Stored records:
..........

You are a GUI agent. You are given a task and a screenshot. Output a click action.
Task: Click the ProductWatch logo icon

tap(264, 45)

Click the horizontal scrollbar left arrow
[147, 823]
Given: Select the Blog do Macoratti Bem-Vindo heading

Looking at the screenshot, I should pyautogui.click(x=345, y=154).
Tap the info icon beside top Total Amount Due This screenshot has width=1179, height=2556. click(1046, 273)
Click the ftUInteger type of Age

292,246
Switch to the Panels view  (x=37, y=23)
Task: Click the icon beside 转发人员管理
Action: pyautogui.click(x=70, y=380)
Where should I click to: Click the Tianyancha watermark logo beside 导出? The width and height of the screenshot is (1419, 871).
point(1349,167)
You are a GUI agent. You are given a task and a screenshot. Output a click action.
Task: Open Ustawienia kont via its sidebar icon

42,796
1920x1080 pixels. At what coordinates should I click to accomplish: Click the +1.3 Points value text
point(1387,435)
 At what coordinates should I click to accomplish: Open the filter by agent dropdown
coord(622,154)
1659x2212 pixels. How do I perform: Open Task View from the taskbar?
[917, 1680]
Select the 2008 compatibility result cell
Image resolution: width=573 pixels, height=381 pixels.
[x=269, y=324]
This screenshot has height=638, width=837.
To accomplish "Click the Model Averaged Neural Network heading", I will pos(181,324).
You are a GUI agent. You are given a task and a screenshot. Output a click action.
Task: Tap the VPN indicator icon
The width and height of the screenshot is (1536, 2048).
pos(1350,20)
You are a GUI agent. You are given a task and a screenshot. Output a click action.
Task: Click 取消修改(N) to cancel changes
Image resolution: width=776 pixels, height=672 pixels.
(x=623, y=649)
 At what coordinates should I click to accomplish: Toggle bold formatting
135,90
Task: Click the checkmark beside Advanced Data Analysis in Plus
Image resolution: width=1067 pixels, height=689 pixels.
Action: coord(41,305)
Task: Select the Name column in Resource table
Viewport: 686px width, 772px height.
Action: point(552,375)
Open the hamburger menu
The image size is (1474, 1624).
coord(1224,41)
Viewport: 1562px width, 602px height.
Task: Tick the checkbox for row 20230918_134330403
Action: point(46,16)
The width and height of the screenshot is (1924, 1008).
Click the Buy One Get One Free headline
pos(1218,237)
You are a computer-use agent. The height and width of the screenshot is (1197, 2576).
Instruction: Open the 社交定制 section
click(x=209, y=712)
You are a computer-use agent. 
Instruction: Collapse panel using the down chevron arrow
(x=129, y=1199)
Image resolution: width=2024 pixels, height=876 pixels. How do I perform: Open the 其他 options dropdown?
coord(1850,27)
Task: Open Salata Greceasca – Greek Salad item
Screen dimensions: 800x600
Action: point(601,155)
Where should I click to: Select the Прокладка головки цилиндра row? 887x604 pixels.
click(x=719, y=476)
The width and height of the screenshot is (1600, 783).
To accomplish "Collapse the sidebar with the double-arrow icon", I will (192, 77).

..........

**ASSIGNMENT:**
Copy each line from the data that features the string "will".

**WRITTEN SOLUTION:**
To accomplish "Click the Model Averaged Neural Network heading", I will pos(181,324).
To accomplish "Collapse the sidebar with the double-arrow icon", I will (192, 77).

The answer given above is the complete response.